Pull out each line of the listing below that contains the word "icon".

___ DATA EXTRACT

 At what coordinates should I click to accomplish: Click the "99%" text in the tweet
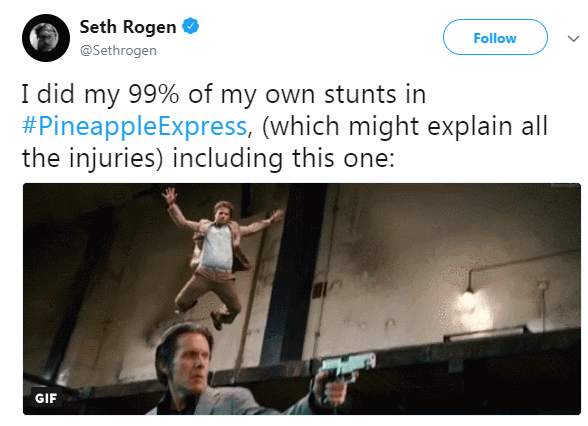point(153,94)
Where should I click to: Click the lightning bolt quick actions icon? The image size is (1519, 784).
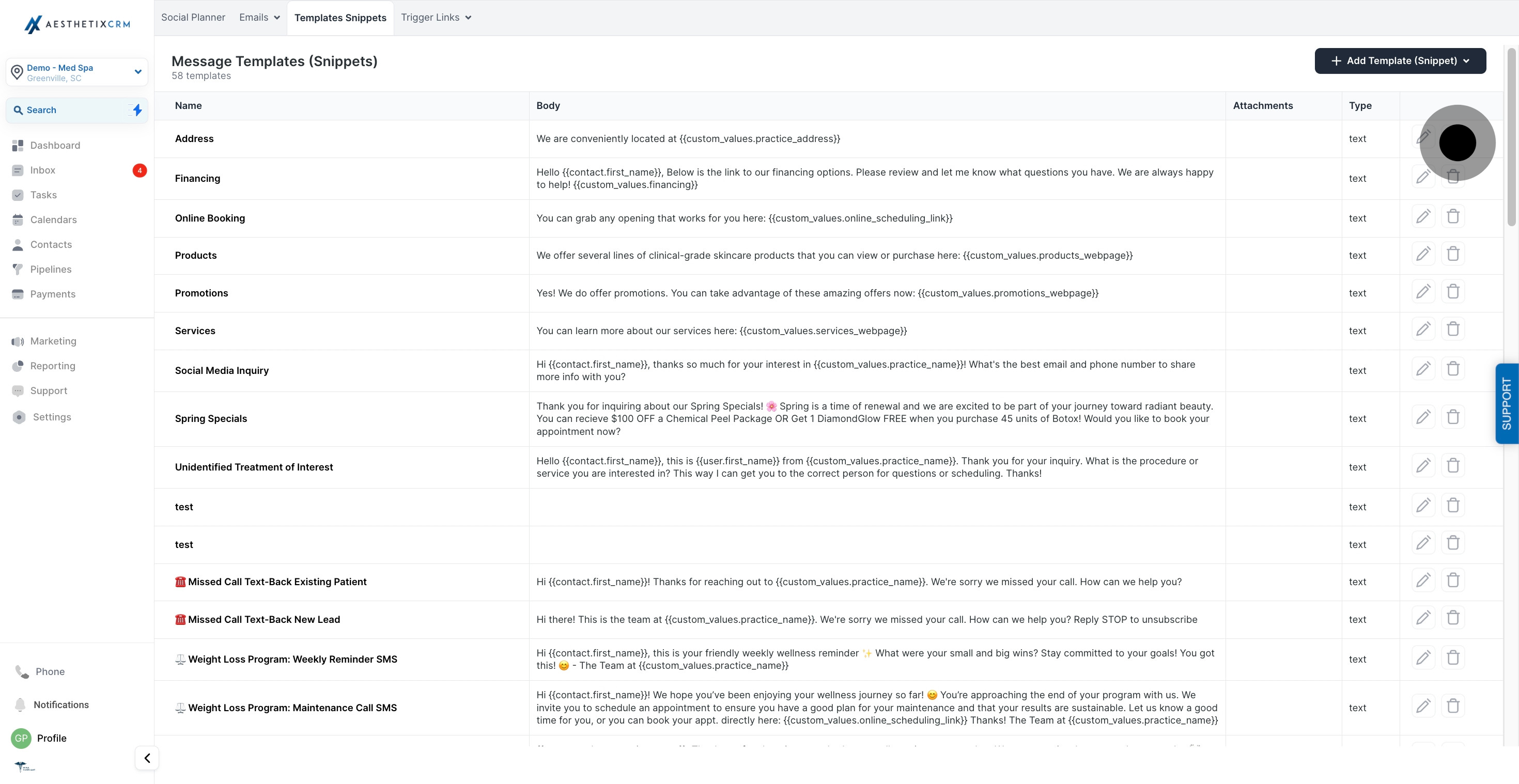pos(137,110)
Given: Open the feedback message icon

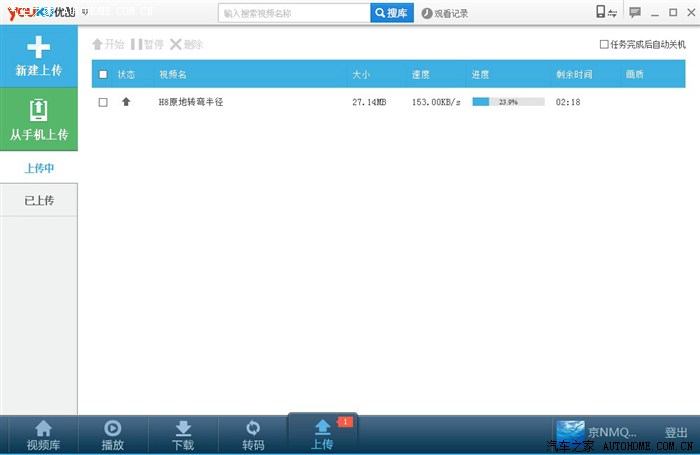Looking at the screenshot, I should pos(634,13).
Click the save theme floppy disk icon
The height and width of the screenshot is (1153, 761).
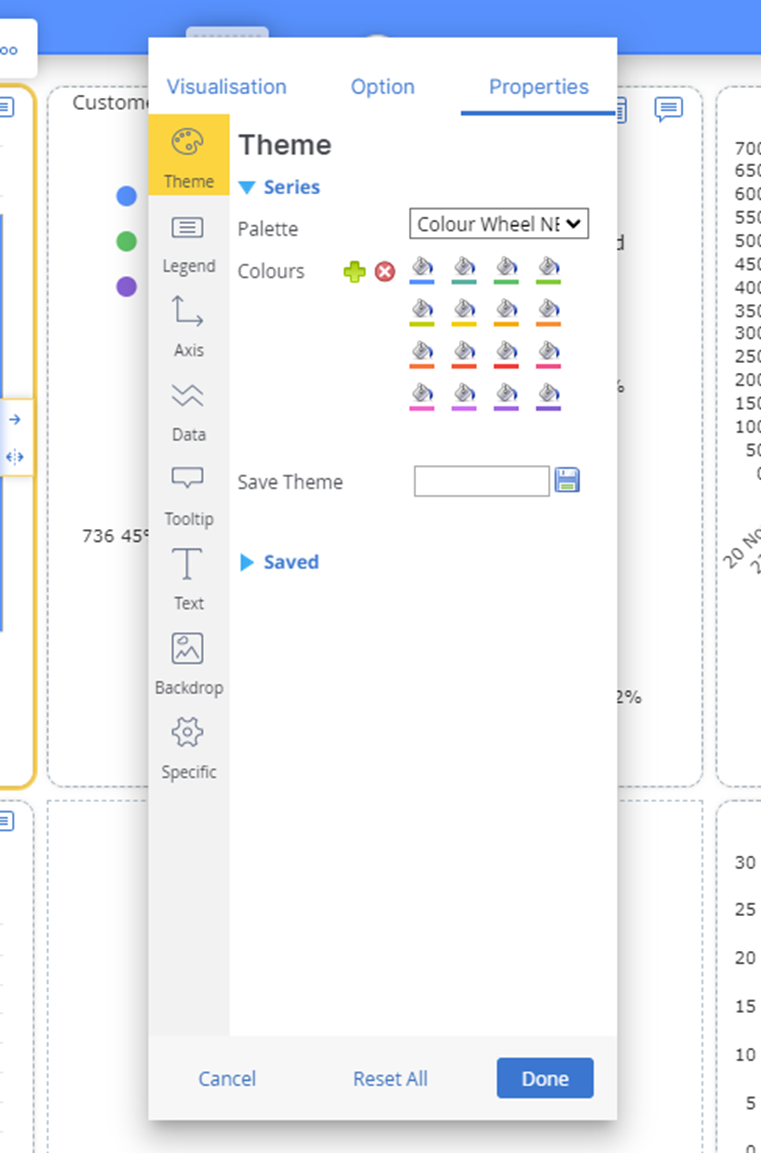[567, 481]
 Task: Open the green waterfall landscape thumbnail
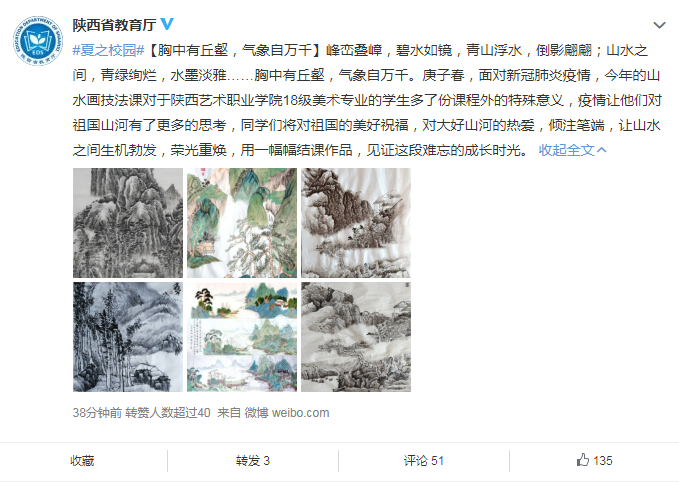pyautogui.click(x=242, y=223)
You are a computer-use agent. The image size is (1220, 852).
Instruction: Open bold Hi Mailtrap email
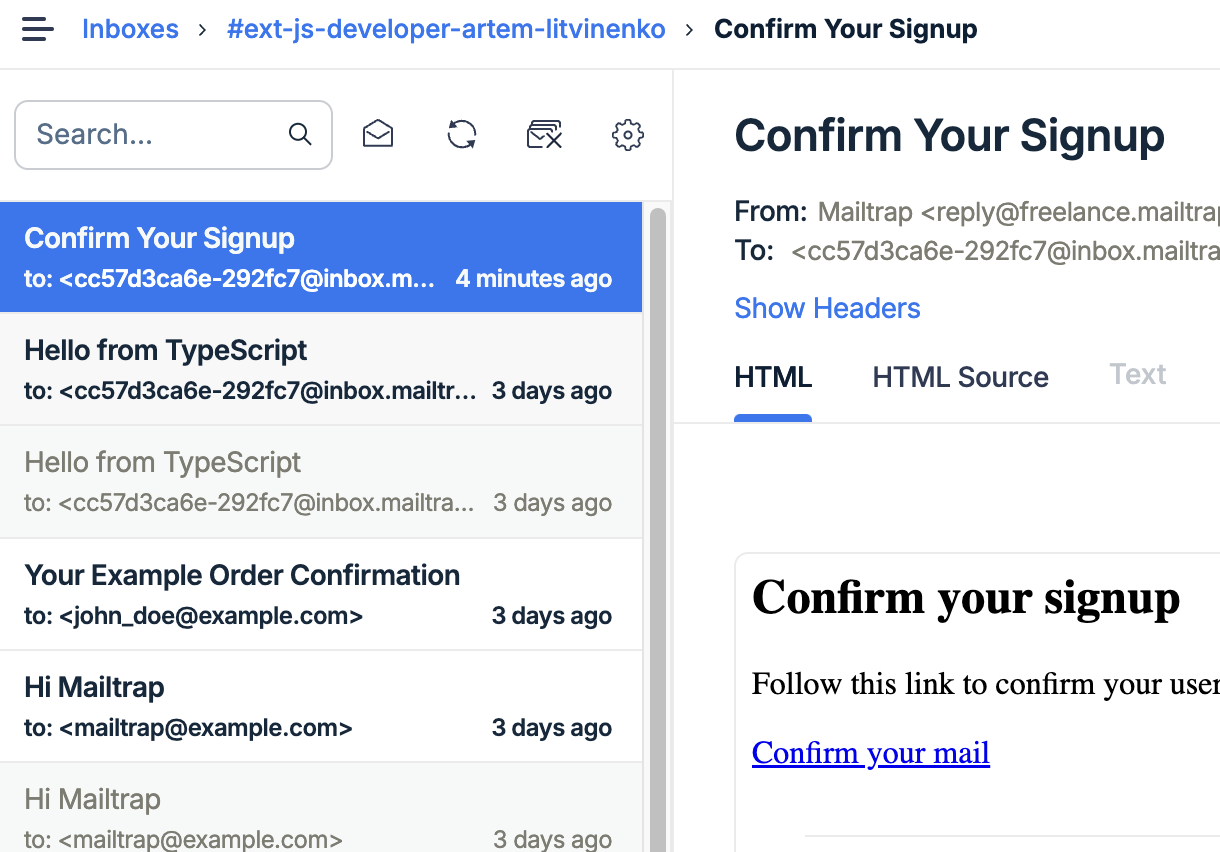tap(321, 706)
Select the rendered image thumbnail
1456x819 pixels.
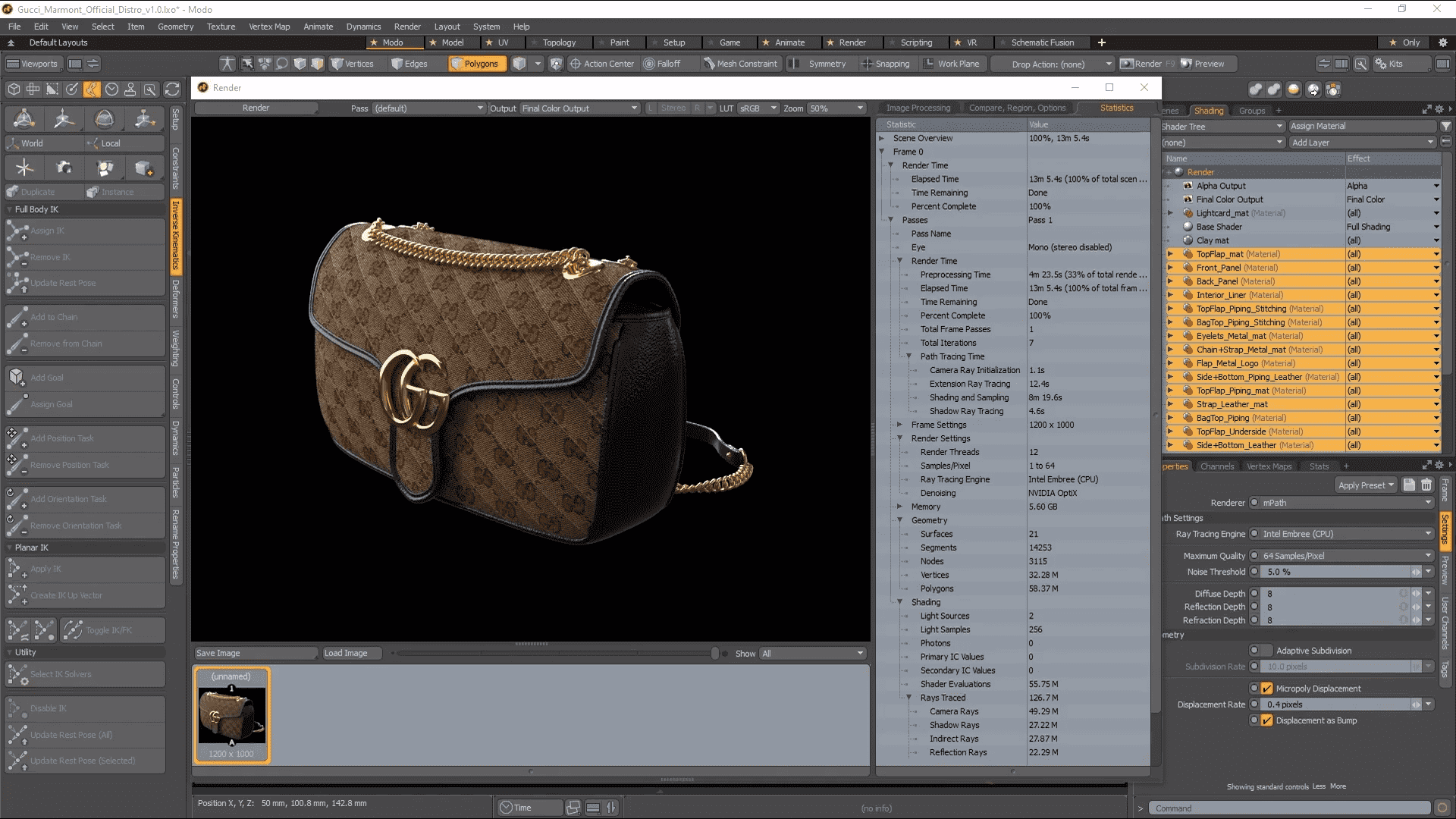(232, 714)
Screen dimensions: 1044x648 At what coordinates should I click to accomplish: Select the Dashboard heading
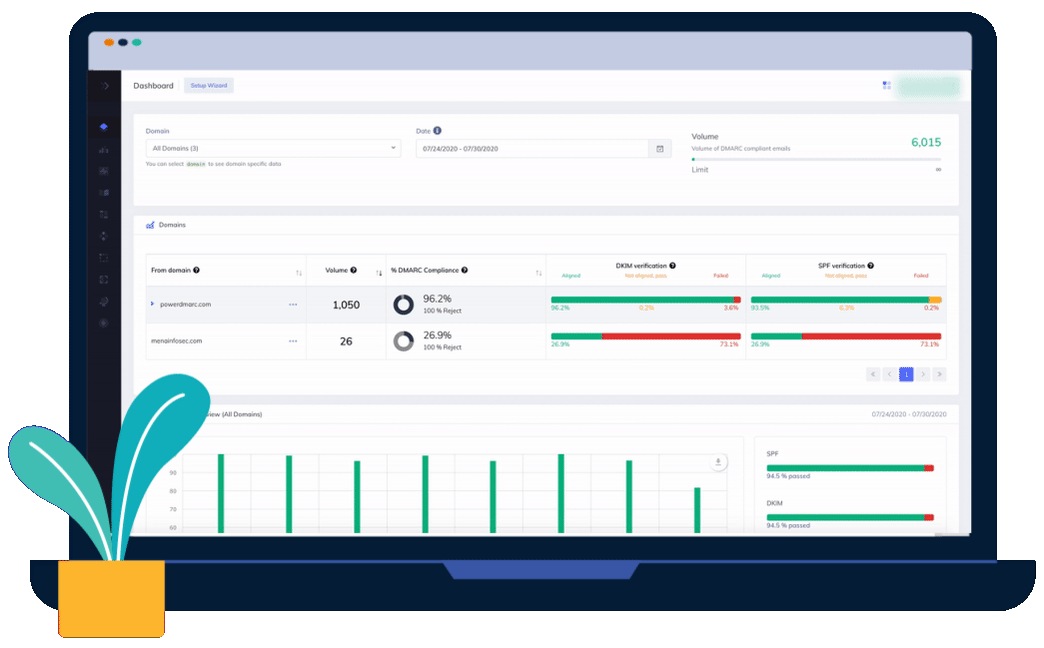tap(153, 85)
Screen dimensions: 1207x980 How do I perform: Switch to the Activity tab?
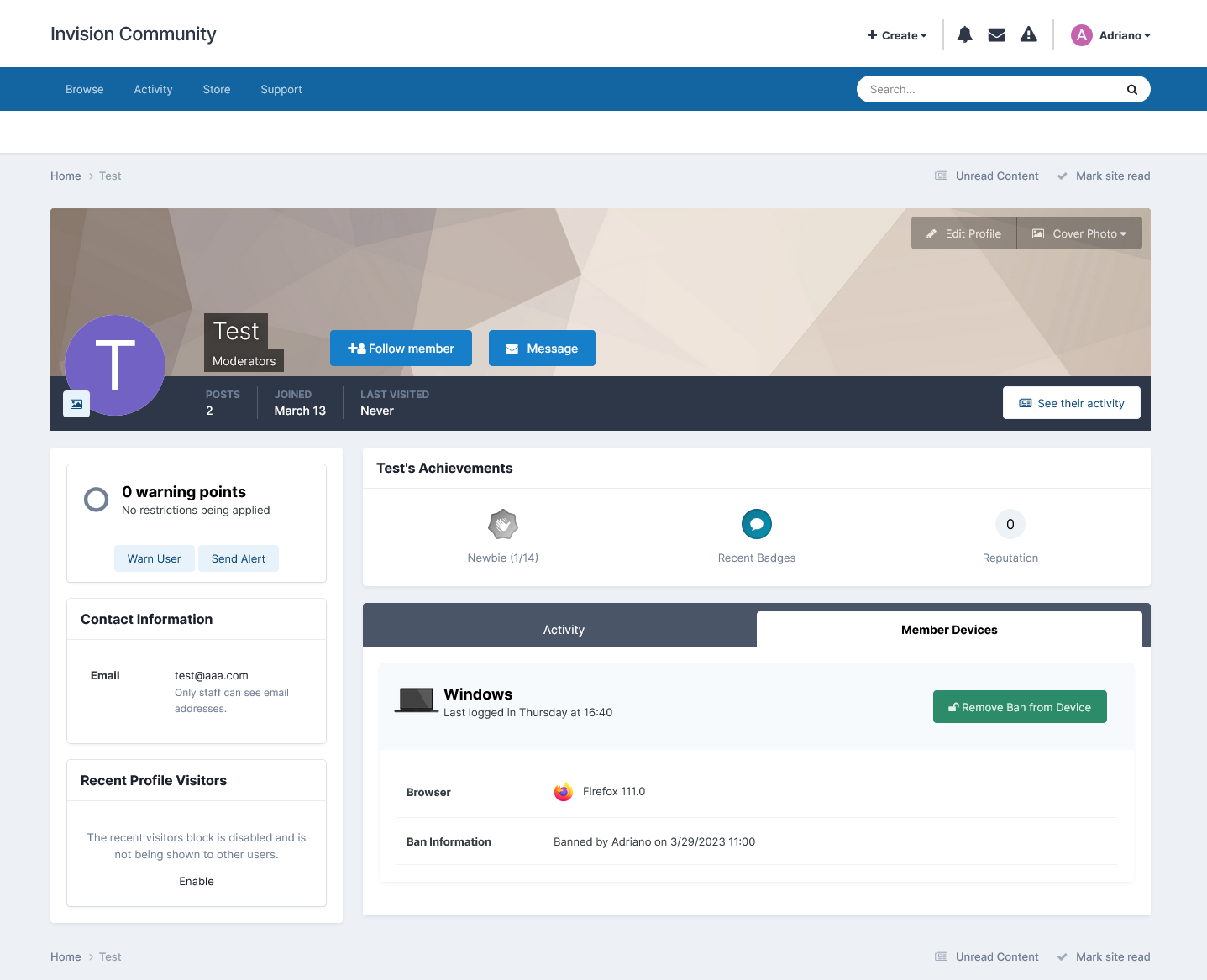click(x=563, y=630)
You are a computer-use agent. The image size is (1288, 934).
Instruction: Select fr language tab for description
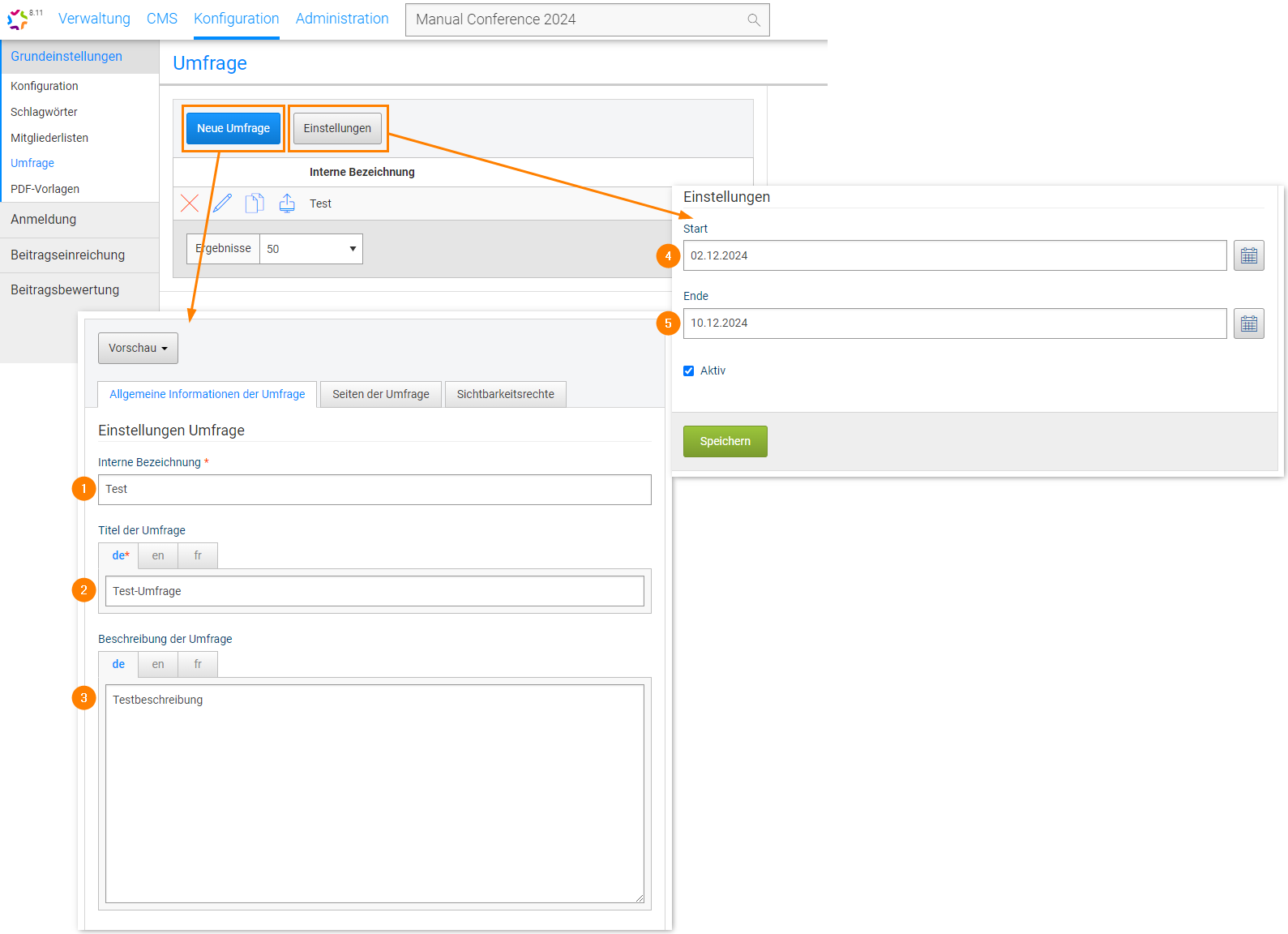point(198,665)
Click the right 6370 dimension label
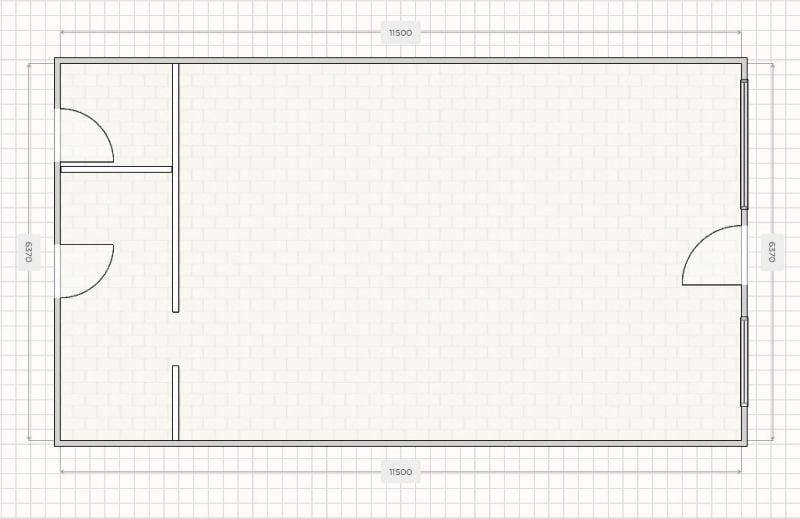This screenshot has width=800, height=519. (x=771, y=252)
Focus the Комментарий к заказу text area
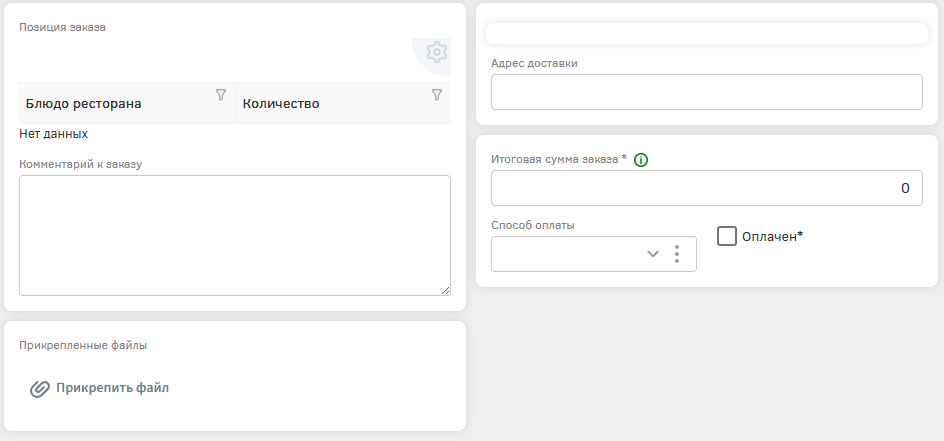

______

> [FINISHED TASK]:
Where should I click to: Click the lightning bolt quick actions icon? The image size is (1519, 784).
Given: Open the feedback message icon
Click the save theme floppy disk icon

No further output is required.